Aeneas Middleton / Artist Bio
I see my art through dreams that become reality. My father named me after the Trojan Hero Aeneas. I express myself as if I were him, living thousands of years later using ancient techniques of colors layered over themselves. Sometimes, I used synesthesia to create my art. An art process that allows me to be free as an eagle using sound.
I'm never scared to be different. I want to communicate these dreams or visions, to show human emotion that hasn’t been touched yet. Using colors that immediately strike people when they seem them.
In the end, it’s about being Aeneas. Staying true to myself. For my mother has taught me well. All of my paintings start with one brush stroke and become a creative vision that illuminates over time."
To inquire about Middleton’s available works, contact Michele Colonna at michele@colonnacontemporary.com
Featured Works
36” x 36” Mixed Media canvas.
A charged space where knowledge, instinct, and order collide.
Layered symbols, markings, and fractured lines form a universal language—one that transcends words and binds science, myth, and society together. At the center of this coded environment, the goat stands as the silent witness: seeing, hearing, and understanding all. Both observer and conduit, it channels the rhythms of the universe into the structure of human systems, reminding us that
beneath civilization’s noise lies an ancient, shared intelligence connecting everything.

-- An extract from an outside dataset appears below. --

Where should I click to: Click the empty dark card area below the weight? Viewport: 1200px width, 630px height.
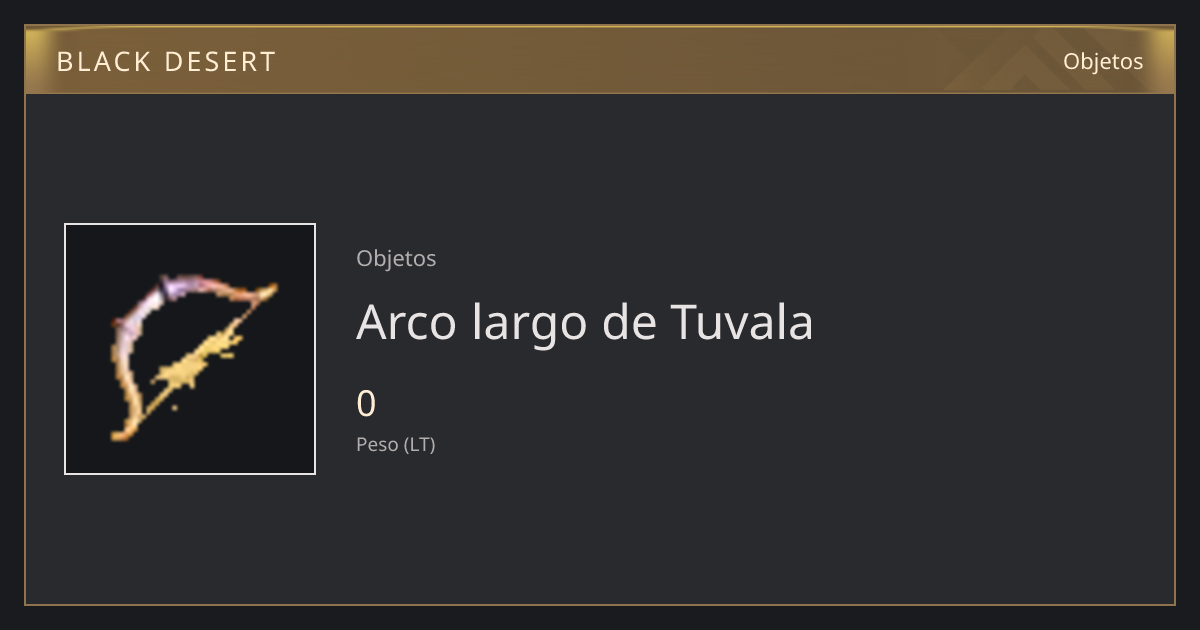[x=700, y=530]
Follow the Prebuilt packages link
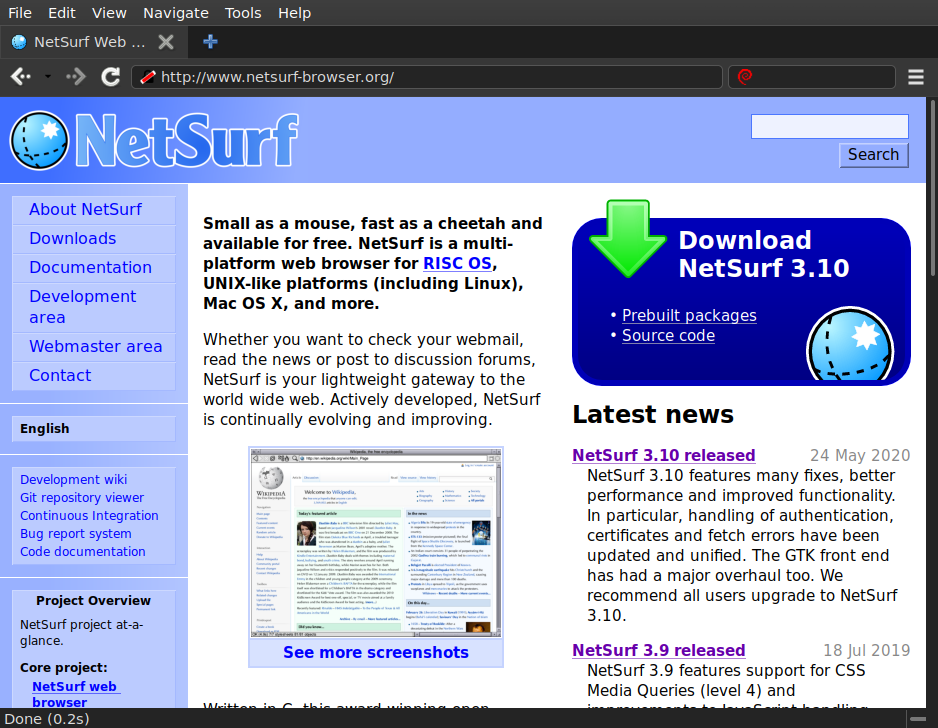Screen dimensions: 938x728 689,316
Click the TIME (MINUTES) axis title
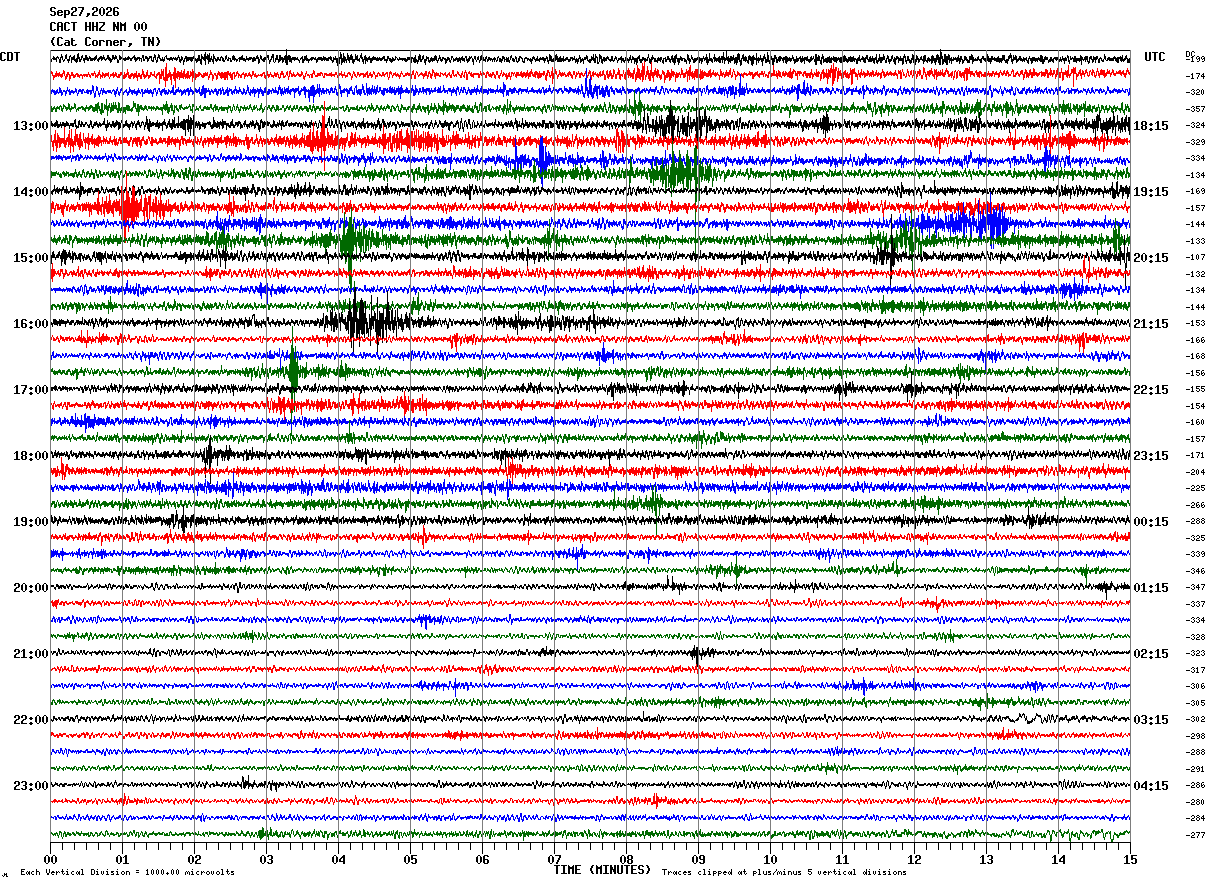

36” x 48” Mixed Media canvas.
Behold him thus, a soldier shown too near,
His visage caught where heaven meets the dust.
The world stands false beneath him; Earth itself
Hangs like a faith unmoored from former vows.
He stands inverted, sworn against all sense,
His feet set firm upon the yielding sky,
Whilst gravity, that ancient tyrant, turns
And climbs his body as a creeping doubt.
This is no fall, but treason slow and sure,
A lifting wrought by laws gone traitor-wise.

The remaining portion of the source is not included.